- **QUESTIONS TO ANSWER**
1. According to the Korczak biography, where did Korczak study medicine during 1898–1904?
2. Write out, word for word, the stretch of the Korczak biography from "In 1898, he" through "some literary recognition.".

- **STUDY TEXT**
§ §
Janusz Korczak, the pen name of Henryk Goldszmit (22 July 1878 or 1879 – 7 August 1942), was a Polish Jewish educator, children's author and pedagogue known as Pan Doktor ("Mr. Doctor") or Stary Doktor ("Old Doctor"). After spending many years working as a principal of an orphanage in Warsaw, he refused sanctuary repeatedly and stayed with his orphans when the entire population of the institution was sent from the Ghetto to the Treblinka extermination camp during the Grossaktion Warschau of 1942.

Biography
Korczak was born in Warsaw in 1878. He was unsure of his birth date, which he attributed to his father's failure to promptly acquire a birth certificate for him. His parents were Józef Goldszmit, a respected lawyer from a family of proponents of the haskalah, and Cecylia née Gębicka, daughter of a prominent Kalisz family. Born to a Jewish family, he was an agnostic in his later life. He did not believe in forcing religion on children. His father fell ill around 1890 and was admitted to a mental hospital, where he died six years later on 25 April 1896. Spacious apartments were given up on Miodowa street, then Świętojerska. As his family's financial situation worsened, Henryk, while still attending the gymnasium (the current ), began to work as a tutor for other pupils. In 1896 he debuted on the literary scene with a satirical text on raising children, Węzeł gordyjski (The Gordian Knot).

In 1898, he used Janusz Korczak as a pen name in the Ignacy Jan Paderewski Literary Contest. The name originated from the book O Janaszu Korczaku i pięknej Miecznikównie by Józef Ignacy Kraszewski. In the 1890s he studied in the Flying University. During the years 1898–1904 Korczak studied medicine at the University of Warsaw and also wrote for several Polish language newspapers. After graduation, he became a pediatrician. In 1905−1912 Korczak worked at Bersohns and Baumans Children's Hospital in Warsaw. During the Russo-Japanese War, in 1905–06 he served as a military doctor. Meanwhile, his book Child of the Drawing Room (Dziecko salonu) gained him some literary recognition. 

In 1907–08, Korczak went to study in Berlin. While working for the Orphans' Society in 1909, he met Stefania Wilczyńska, his future closest associate. In 1911–1912, he became a director of Dom Sierot in Warsaw, an orphanage of his own design for Jewish children. He hired Wilczyńska as his assistant. There he formed a kind-of-a-republic for children with its own small parliament, court, and a newspaper. He reduced his other duties as a doctor. Some of his descriptions of the summer camp for Jewish children in this period and subsequently were later published in his Fragmenty Utworów and have been translated into English.
§ §
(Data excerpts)
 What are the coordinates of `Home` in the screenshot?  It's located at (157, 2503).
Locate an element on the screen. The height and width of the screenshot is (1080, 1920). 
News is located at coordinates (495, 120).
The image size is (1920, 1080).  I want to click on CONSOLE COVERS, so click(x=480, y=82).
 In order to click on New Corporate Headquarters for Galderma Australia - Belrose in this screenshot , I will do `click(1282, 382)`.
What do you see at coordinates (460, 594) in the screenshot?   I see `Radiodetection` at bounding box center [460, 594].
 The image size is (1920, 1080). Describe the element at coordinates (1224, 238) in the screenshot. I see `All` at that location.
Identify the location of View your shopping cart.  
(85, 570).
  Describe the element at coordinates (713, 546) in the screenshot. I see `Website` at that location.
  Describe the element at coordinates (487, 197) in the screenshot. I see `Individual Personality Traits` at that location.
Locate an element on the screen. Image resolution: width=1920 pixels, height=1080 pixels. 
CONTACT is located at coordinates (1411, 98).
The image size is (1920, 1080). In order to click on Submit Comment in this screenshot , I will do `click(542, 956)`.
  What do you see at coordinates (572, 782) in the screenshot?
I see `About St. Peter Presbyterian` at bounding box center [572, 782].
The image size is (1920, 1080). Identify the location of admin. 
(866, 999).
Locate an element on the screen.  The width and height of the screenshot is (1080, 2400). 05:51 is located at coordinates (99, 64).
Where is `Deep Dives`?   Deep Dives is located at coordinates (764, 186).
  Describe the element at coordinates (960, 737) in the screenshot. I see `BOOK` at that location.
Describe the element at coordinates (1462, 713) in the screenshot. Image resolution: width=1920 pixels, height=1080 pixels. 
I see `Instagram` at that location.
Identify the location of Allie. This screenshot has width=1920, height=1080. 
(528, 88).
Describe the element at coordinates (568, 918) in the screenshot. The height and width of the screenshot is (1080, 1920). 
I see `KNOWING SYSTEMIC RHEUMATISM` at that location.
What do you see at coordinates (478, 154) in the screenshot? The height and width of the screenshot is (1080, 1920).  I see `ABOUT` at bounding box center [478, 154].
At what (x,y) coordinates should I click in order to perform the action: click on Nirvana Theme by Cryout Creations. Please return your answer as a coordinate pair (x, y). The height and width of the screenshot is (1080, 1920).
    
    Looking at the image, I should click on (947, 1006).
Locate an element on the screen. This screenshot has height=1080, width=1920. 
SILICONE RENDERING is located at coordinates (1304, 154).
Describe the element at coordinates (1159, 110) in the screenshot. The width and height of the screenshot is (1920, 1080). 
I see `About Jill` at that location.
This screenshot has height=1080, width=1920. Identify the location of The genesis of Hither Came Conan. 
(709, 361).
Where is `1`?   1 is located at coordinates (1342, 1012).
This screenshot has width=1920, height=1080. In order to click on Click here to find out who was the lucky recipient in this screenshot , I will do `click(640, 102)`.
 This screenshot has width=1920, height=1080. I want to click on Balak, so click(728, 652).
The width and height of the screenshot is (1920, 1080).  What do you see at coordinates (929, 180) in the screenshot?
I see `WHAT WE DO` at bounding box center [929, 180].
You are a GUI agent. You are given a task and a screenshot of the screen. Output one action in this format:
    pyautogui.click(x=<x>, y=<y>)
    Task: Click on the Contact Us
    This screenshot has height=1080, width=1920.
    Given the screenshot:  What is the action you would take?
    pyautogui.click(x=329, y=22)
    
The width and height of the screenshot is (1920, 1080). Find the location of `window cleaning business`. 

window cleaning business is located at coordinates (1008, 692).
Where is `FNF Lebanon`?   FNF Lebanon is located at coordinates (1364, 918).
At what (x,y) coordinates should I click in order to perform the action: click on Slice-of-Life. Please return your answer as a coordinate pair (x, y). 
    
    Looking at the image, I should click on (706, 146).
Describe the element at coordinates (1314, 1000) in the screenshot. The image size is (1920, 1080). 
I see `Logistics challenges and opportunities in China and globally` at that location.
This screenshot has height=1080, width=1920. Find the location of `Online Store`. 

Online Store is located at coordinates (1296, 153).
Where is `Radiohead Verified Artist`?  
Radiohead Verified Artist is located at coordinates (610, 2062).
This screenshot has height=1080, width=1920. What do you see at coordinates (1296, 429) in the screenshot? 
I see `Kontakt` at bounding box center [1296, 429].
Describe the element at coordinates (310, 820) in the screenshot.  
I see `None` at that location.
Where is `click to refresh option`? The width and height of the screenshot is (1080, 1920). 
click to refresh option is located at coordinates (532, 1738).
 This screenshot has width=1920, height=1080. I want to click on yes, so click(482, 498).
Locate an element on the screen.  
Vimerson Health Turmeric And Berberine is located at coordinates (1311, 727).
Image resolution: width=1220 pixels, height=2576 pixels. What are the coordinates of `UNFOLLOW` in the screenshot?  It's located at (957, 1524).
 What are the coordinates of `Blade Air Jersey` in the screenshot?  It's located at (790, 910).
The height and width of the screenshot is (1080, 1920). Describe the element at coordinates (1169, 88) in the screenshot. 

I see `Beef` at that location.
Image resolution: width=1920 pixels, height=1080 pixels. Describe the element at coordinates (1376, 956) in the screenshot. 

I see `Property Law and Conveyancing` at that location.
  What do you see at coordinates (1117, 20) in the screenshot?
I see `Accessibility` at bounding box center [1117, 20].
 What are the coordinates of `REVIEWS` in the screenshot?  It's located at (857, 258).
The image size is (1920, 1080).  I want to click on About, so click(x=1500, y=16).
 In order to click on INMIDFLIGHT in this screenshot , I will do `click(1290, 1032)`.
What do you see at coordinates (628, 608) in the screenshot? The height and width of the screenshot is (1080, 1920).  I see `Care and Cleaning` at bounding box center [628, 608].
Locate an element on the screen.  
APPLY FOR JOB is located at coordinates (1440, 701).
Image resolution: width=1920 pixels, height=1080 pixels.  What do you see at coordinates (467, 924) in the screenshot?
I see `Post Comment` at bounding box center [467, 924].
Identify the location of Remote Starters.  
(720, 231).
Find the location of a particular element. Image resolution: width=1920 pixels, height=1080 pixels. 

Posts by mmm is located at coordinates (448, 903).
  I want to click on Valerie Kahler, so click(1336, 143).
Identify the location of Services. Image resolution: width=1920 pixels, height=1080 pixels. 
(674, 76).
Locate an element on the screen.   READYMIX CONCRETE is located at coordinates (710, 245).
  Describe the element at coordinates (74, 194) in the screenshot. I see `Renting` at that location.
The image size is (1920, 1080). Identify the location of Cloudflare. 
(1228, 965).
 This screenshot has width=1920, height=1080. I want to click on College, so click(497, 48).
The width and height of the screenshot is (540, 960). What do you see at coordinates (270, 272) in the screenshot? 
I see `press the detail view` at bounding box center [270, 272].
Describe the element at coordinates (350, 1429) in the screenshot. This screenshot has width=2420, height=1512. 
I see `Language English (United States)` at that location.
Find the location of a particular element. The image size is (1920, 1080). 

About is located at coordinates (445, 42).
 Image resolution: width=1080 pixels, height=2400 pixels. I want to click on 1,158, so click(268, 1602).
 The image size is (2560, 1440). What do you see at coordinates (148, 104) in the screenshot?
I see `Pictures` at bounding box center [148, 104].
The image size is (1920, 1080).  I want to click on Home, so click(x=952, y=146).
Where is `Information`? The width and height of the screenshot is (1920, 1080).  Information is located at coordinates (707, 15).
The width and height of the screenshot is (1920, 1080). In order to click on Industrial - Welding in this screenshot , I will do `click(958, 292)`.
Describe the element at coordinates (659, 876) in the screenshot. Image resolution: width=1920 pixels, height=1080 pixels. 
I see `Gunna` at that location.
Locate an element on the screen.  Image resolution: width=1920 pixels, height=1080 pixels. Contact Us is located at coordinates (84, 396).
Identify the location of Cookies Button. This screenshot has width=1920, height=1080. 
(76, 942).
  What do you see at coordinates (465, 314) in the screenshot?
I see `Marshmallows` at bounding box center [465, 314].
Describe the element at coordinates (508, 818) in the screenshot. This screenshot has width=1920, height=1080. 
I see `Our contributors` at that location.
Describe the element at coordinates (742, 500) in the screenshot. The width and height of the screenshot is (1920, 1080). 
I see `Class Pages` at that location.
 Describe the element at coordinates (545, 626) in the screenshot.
§ §
- **ANSWERS TO THE EXERCISES**
1. At the University of Warsaw.

2.
In 1898, he used Janusz Korczak as a pen name in the Ignacy Jan Paderewski Literary Contest. The name originated from the book O Janaszu Korczaku i pięknej Miecznikównie by Józef Ignacy Kraszewski. In the 1890s he studied in the Flying University. During the years 1898–1904 Korczak studied medicine at the University of Warsaw and also wrote for several Polish language newspapers. After graduation, he became a pediatrician. In 1905−1912 Korczak worked at Bersohns and Baumans Children's Hospital in Warsaw. During the Russo-Japanese War, in 1905–06 he served as a military doctor. Meanwhile, his book Child of the Drawing Room (Dziecko salonu) gained him some literary recognition.